Thanks to a microchip under her skin, she was traced back to her owners, Jason and Priscilla Miller, who live with their four children in Aldermaston Road, near Sherborne St John.

The former working dog from a Scottish shooting estate was taken from her kennel in the garden of the property on December 29.

Mrs Miller told The Gazette: “We are so grateful that she was microchipped, otherwise I don’t think we would have got her back. We couldn’t believe it when we got the call to say she had been found. Our children prayed for her every night but I was always hopeful that we would get her back, because she is older and has been spayed so they couldn’t get any pups out of her.”

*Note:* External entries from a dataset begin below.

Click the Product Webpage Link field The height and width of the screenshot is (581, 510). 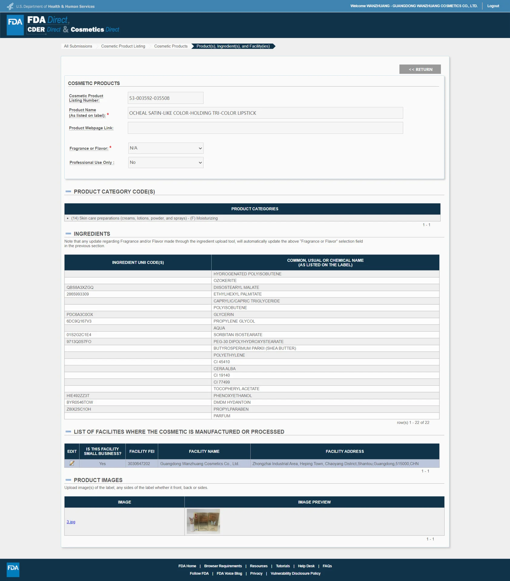(x=265, y=128)
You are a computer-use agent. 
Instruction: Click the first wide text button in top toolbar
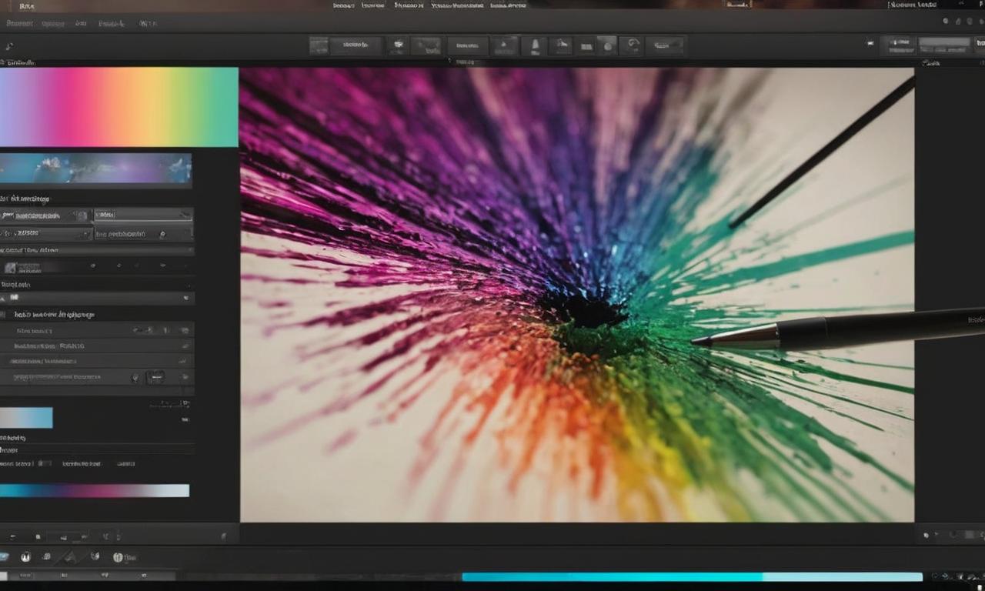[x=356, y=46]
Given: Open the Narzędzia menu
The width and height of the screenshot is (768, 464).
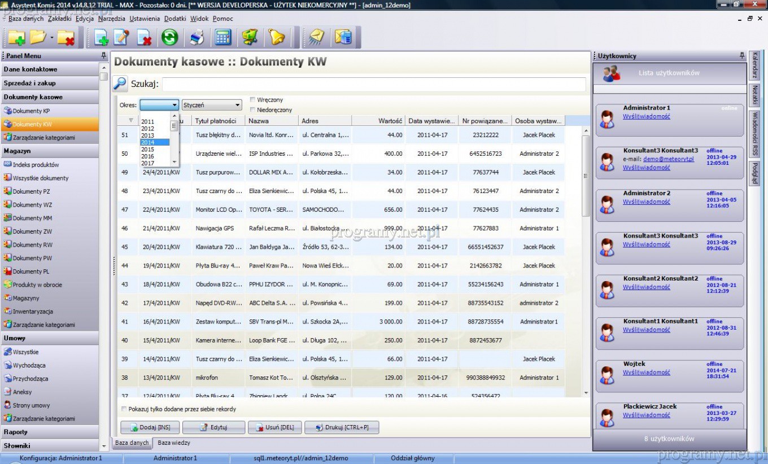Looking at the screenshot, I should 111,19.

Mrs Miller added: “It was upsetting to think there are people out there who will come on to your own property and take something that is part of your family.”

WPC Miriam Edwards, beat officer for Sherborne St John, commented: “It would have been nice if we could have got an offender as well but from the owner’s point of view, this is a good result.

“She is showing signs of her age and is a little bit stiff so the owners were quite surprised somebody would want to take her. It could be that as she was chained they assumed she was a more valuable working dog.”

She said such crimes were often opportunistic, but if dogs or livestock were out of view, it made them much less vulnerable.